### Consigne a
Recopiez à l'identique les lignes des enregistrements, depuis celle qui contient « The image size is (1303, 887). » jusqu'à celle qui contient « [x=1019, y=102] », ces deux lignes incluses.
::: Extrait :::
De la réincarnation

Publié le par Lène



« [...] Ella est mon salut. Elle aimera l'autre voie, et même, si elle le souhaite, elle pourra créer la sienne ; je lui prêterai des pierres, du bois, tout ce qu'elle voudra, mais pas de béton. Toutes les voies nouvelles sont en béton, et c'est moche. Toutes les Emilie, Elodie et Lucie du monde marchent sur du béton. Ella elle, elle marchera sur du sable, sur des bonbons, sur des gamelles, des nounours, des poubelles ou des rats, sur tout ce qu'elle voudra tant que c'est différent. »
*

Bouffer du noir, un peu trop peut-être ; en faire une overdose et se sentir mille fois désolée. Ou pas. Il n’a tellement pas besoin de moi. Sentir qu’on n’a foutrement rien à perdre, et pas le temps de se torturer l’âme pour savoir ce qu’on devrait faire, comment on devrait le faire, de ce que les gens penseront, de ce qu’il en découlera. On s’en fout. Rien à perdre, et rien à gagner sur ce sujet précis j’pense ouais, mais rien à perdre.
::: Extraits d'enregistrements :::
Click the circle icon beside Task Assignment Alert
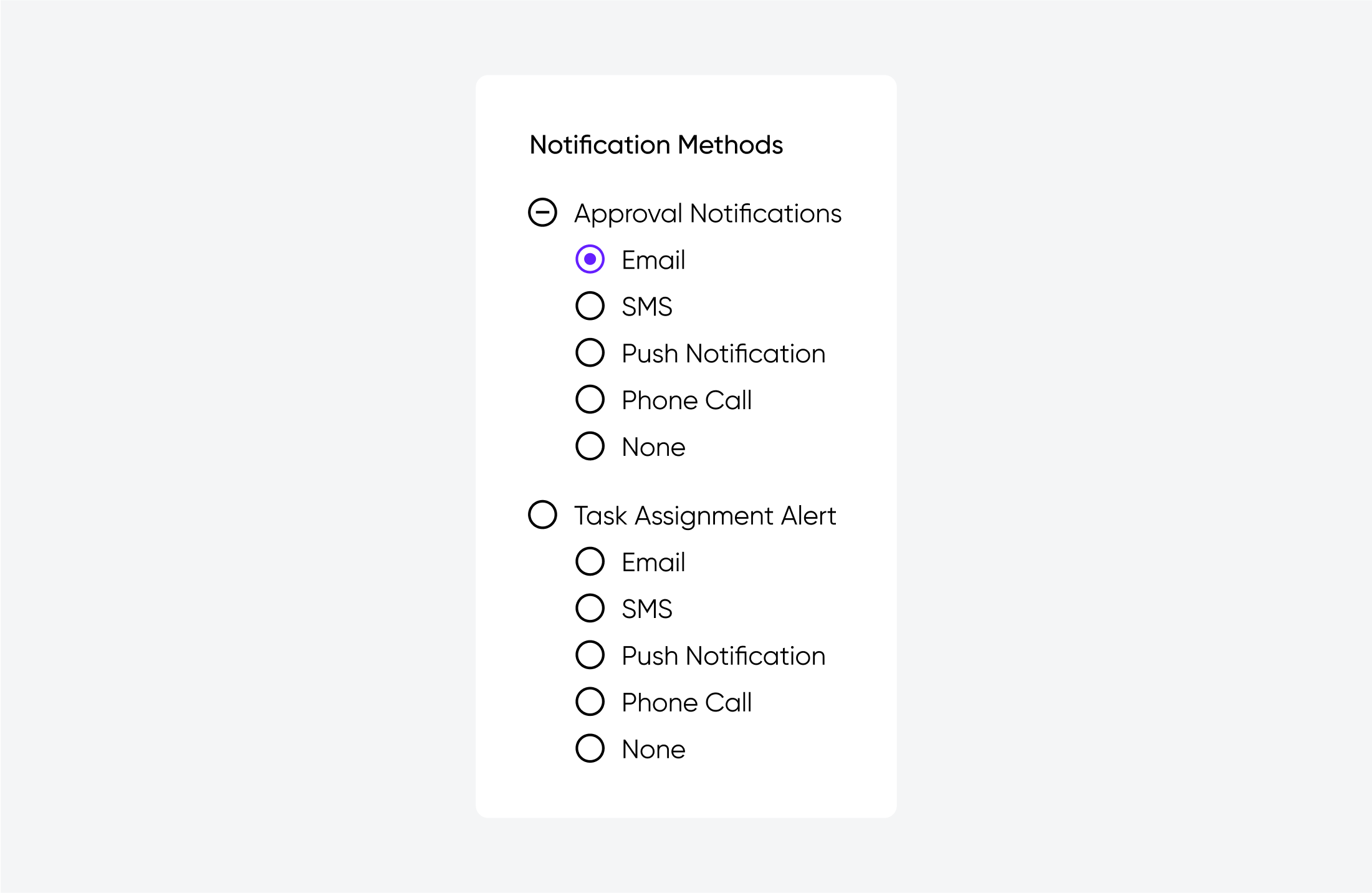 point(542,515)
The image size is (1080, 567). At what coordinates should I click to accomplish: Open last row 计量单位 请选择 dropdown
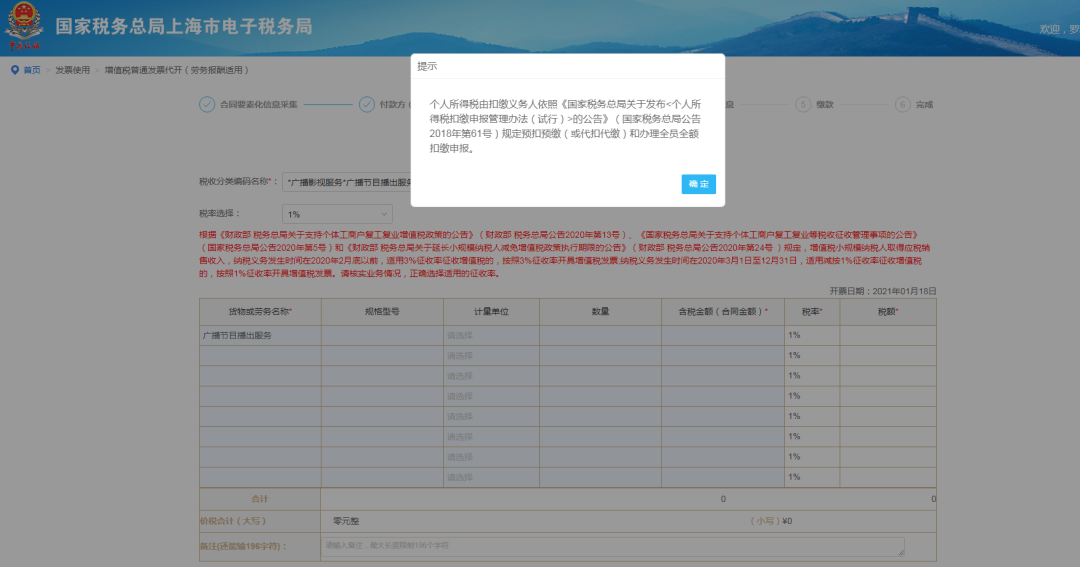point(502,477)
:::
::: Extraits d'enregistrements :::
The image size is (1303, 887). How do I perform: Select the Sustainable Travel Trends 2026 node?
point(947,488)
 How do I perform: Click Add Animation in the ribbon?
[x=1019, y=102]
:::
### Consigne b
Répondez à ces questions sur l'extrait :
(i) Par qui l'extrait est-il publié ?
(ii) En quel matériau sont toutes les voies nouvelles ?
(iii) Quels prénoms sont cités pour celles qui marchent sur du béton ?

### Réponse a
The image size is (1303, 887). How do I perform: Select the Sustainable Travel Trends 2026 node?
point(947,488)
 How do I perform: Click Add Animation in the ribbon?
[x=1019, y=102]

### Réponse b
(i) Par Lène.
(ii) En béton.
(iii) Emilie, Elodie et Lucie.